A Sofía no se le había ocurrido, aunque resultaba bastante evidente. Sin embargo, no se parecía en nada a los gitanos de quienes había oído hablar. No creía que Lidia y Alma fuesen por ahí robando o secuestrando niños. Tal vez esas historias no fueran ciertas.

Sofía sujetaba la maleta con dos manos. Se sentía como cuando el profesor fue a buscarla al orfanato para adoptarla. Solo que aquel día dejó una vida monótona y triste para ir a un lugar fabuloso, donde por fin había encontrado una familia. En cambio, ahora dejaba un lugar fantástico, donde estaba la persona que más quería en el mundo, para ir a un lugar extraño, del cual sabía muy poco.
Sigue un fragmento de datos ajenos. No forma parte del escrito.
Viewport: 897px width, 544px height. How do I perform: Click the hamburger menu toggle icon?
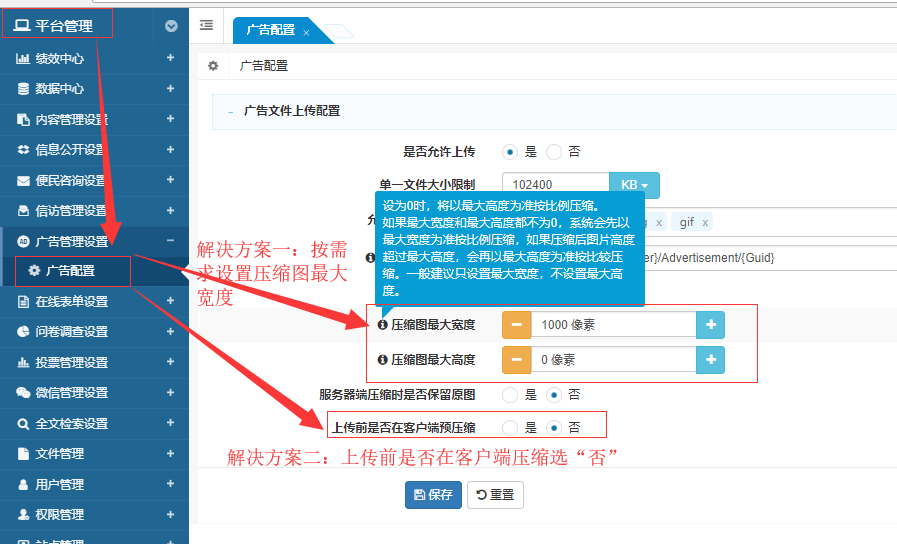click(x=206, y=26)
Se despidió del profesor con dos besos en las mejillas. Él la abrazó con fuerza.

—Ya verás, te gustará. Y te traeré un regalo de Budapest —le susurró al oído.

Sofía se dirigió hacia Alma, que la esperaba con su inseparable cigarrillo en la boca y con Lidia a un lado.

—Bienvenida a nuestro mundo —la saludó mostrando los dientes de oro.

La chica suspiró, pero no dijo nada.

Su viaje con el circo empezó en ese instante. Y terminó al cabo de un mes, con la cara hundida en un pastel gigante.